* _Supplied text_
The FCC then explored whether any of the media could be broken down into sub-media (i.e., television into broadcast and cable, newspapers into daily and weekly). The FCC decided to remove cable/satellite stations/providers from the voice pool because it was unclear whether the Study No. 8 respondents who said they received local news from cable television were in reality watching broadcast channels on their cable platforms. Id. ¶ 414. Additionally, local cable stations are only available to approximately one third of all cable subscribers. Id. Thus, the FCC counted only broadcast stations in its television percentage. The Order also notes the exclusion of cable from the Diversity Index will be reviewed in subsequent reviews. Such reviews will include follow-up MOWG questions concerning non-broadcast media. Id.

The FCC broke down newspapers into daily and weekly subcategories, with the survey data indicating that 70.3% of newspaper respondents read dailies and 29.7% read weeklies. The FCC used these weights to divide the total newspaper share (28.8%) among daily (20.2%) and weekly (8.6%) newspapers. Finally, the FCC separated the Internet into cable modem users and “other users.” The Commission’s studies demonstrated the appropriate break-down was 18.3% cable users and 81.7% dial-up or DSL users. Therefore, of the 12.5% of the media market allocated to the Internet, that percentage was broken down into 2.3% for cable users, and 10.2% for dial-up and DSL users.

Having apportioned shares among the various media based on actual use figures, the FCC turned to weighing different outlets within the same media. Here, the Commission moved away from actual use and attributed each outlet an equal share of its media type.104 In other words, in a market with ten television stations, the FCC did not determine what percentage of viewers actually received their local news from each of the ten stations; it simply apportioned each 10% of the television share, meaning a 3.4% share of the overall local news “market.” The FCC added commonly owned shares together to divide *454shares of the market by owner. For example, a market with ten television stations, two of which are commonly owned, would have share figures of 6.8 and eight 3.4’s rather than ten shares of 3.4. Similarly, the FCC added cross-owned shares from different media. For example, a market with ten television stations and ten radio stations with one cross-ownership combination would have share figures of 5.9, nine 3.4’s and nine 2.5’s, rather than ten 3.4’s and ten 2.5’s. Once the FCC determined the breakdown of shares amongst various independent owners, it squared those shares and added them together to get the Diversity Index for the market in question. See Order App. C (calculating Diversity Indices for various sample markets).

The FCC then sought to determine the Diversity Indices for various sample markets as a function of their number of Television stations. Specifically, the FCC calculated the Diversity Index for every market in the U.S. with 1-5, 15 or 20 television stations. The FCC then calculated the Diversity Indices for ten randomly selected markets with 6 television stations, 7 television stations, 8 television stations, 9 television stations and 10 television stations; the FCC chose ten-market samples for each television station grouping in the 6-10 station range because so many media markets have 6-10 television stations. Using this data, the FCC determined the average Diversity Index for a market as a function of the number of television stations within that market. Order App. D. The FCC also calculated the average increase in HHI in each tested market that would result from various cross-ownership merger scenarios. Id.

* _Collected data_
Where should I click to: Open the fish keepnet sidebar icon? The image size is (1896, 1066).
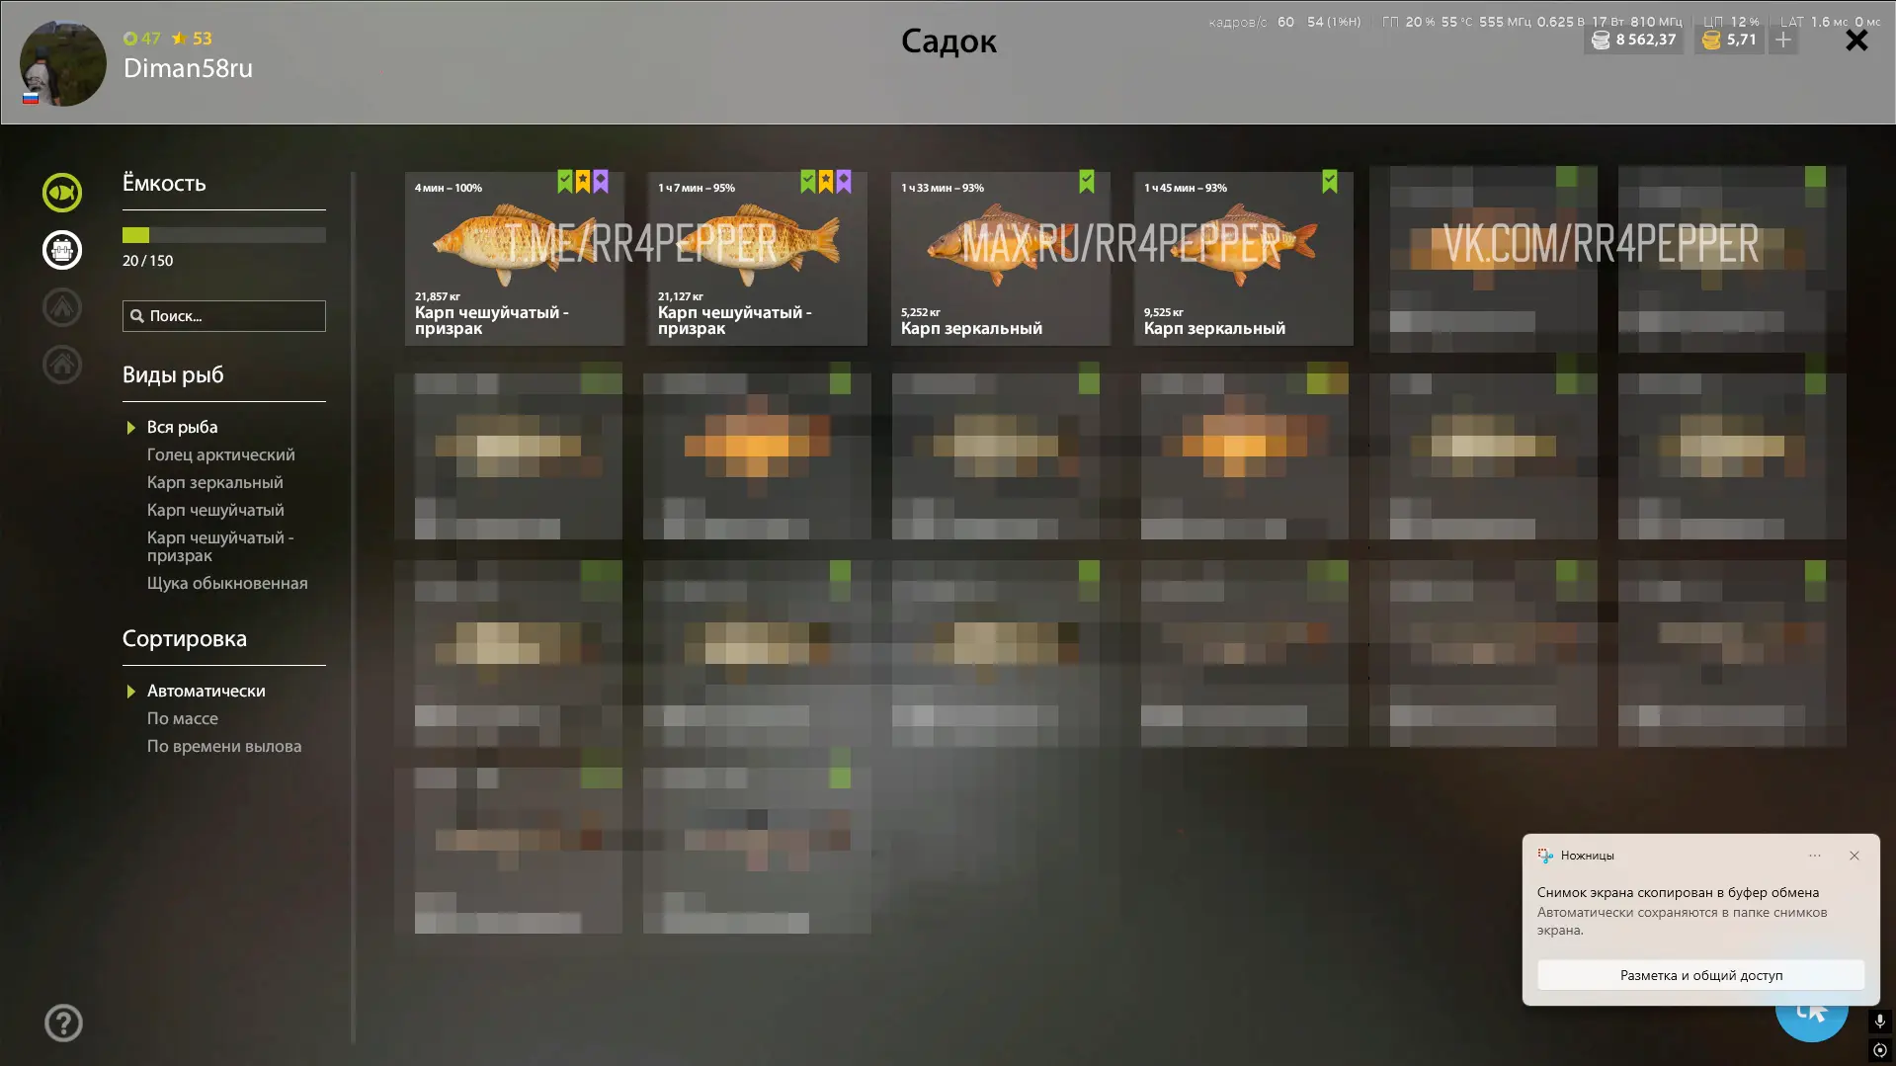point(62,193)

* _Instructions_
1. Do these statements agree with the FCC passage? Answer yes or no for each, quoting the words that decide it.
(a) The FCC counted cable stations in its television percentage.
(b) Within a single media type, each outlet received an equal share.
(c) The FCC calculated the Diversity Index for every market with 6 television stations.
2. Answer these questions from the FCC passage:
(a) What percentage of newspaper respondents read weeklies?
(b) To about what portion of cable subscribers are local cable stations available?
(c) Once the shares among independent owners were set, what did the FCC do with them to get a market's Diversity Index?
The listing plays no part in what is asked here.

* _Outputs for the tasks_
1.
(a) No: "Thus, the FCC counted only broadcast stations in its television percentage."
(b) Yes: "attributed each outlet an equal share of its media type"
(c) No: "ten randomly selected markets with 6 television stations"

2.
(a) 29.7%
(b) Approximately one third
(c) It squared those shares and added them together.